Szpital stopniowo był rozbudowywany, by móc zapewnić jak najlepszą opiekę. Inicjator Juliusz Roger miał plan, by był to jeden z najnowocześniejszych. Zapotrzebowanie na fachową pomoc było ogromne, więc zaczęto zbierać fundusze na jego rozwój. Udało się dokupić kolejne grunty pod rozbudowę budynku. Dzięki temu w 1894 roku wybudowana została kaplica, a w późniejszych latach 1900-1901 powstały inne budynki. Szpital został także dużo lepiej wyposażony. Przez następne lata obiekt dalej był rozbudowywany i ulepszany. Choć w czasie II wojny światowej budynek mocno ucierpiał, to bardzo szybko zebrała się grupa osób i tuż po wyzwoleniu Rybnika zaczęli oczyszczać szpital.


ROZWÓJ MIASTA

Po wojnie, gdy udało się uporządkować budynek ze wszystkich zniszczeń, dalej mógł pełnić swoją rolę. Działał wtedy jako Szpital Miejski, znajdujący się na ulicy Rewolucji Październikowej 18, czyli dzisiejszej ulicy 3 Maja. Funkcjonowały w nim oddziały: laryngologiczny, okulistyczny i dermatologiczny. Wybudowano nowy budynek, w którym działało pogotowie ratunkowe. Całość zespołu szpitalnego stanowiła: pawilon Juliusz i Rafał, kaplica szpitalna, budynek apteki oraz budynek pogotowania ratunkowego. Swoje miejsce znalazła także pralnia i kotłownia.
Szpital ten funkcjonował jeszcze wiele lat, aż do roku 2000. Wtedy to ostatni pacjent opuścił mury Juliusza. Wszystkie oddziały, które miały tam miejsce, przeniesiono do nowego szpitala, który powstał w rybnickiej dzielnicy Orzepowice. Od tego czasu chorzy przyjmowani są w Wojewódzkim Szpitalu Specjalistycznym nr 3, przy ulicy Energetyków 46, a stary Juliusz zaczął popadać w ruinę. Również przyszpitalna kaplica została zamknięta wraz z większością wyposażenia, a w ostateczności zdesakralizowana.

W 2009 roku zespół szpitalny Juliusz został podzielony i zyskał nowych właścicieli.
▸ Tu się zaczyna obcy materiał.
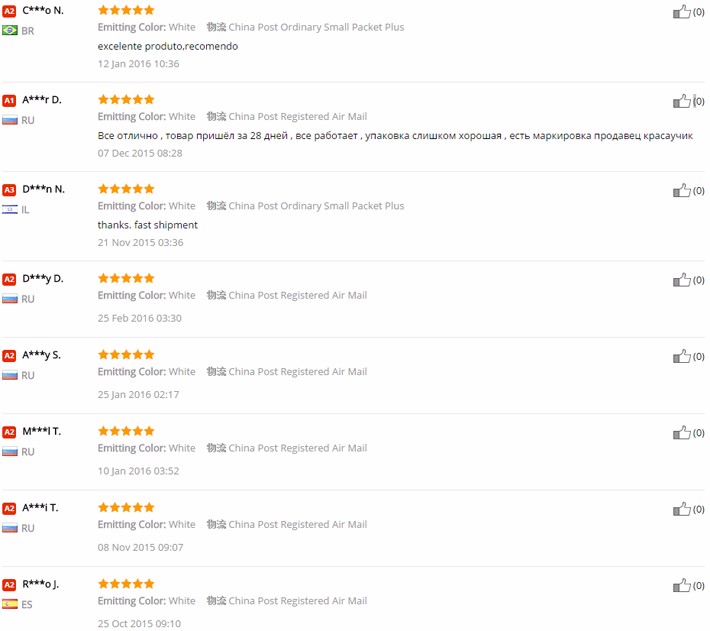
Task: Click the A3 level badge beside D***n N.
Action: coord(9,189)
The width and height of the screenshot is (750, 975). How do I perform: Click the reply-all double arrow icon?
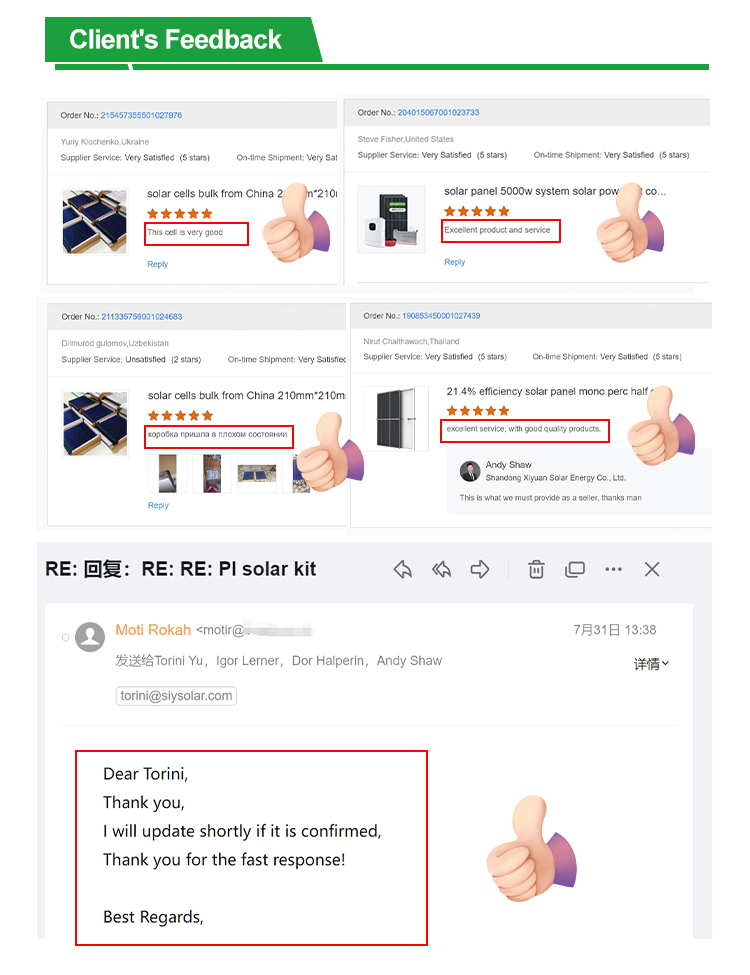(442, 569)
Znaczna część została przejęta przez rybnickie Starostwo Powiatowe, które później, w 2012 roku, przekazało dwa budynki kolejnym właścicielom – w budynku dawnego pogotowia ratunkowego aktualnie znajduje się Szkoła Izby Rzemieślniczej, a w gmachu oddziału dermatologicznego powstało Stowarzyszenie Rodzicielstwa Zastępczego. Również w 2012 roku Archidiecezja Katowicka przejęła kaplicę pw. św. Juliusza, niestety zaledwie rok później, nie doczekawszy remontu, została ograbiona. Nadzieją dla zdesakralizowanej kaplicy jest inicjatywa, która może dać jej drugie życie. Fundacja na Rzecz Ochrony Dóbr Kultury ma plan, by udostępnić tę architektoniczną perełkę mieszkańcom. Będzie to miejsce dla organizacji wydarzeń społeczno-kulturalnych.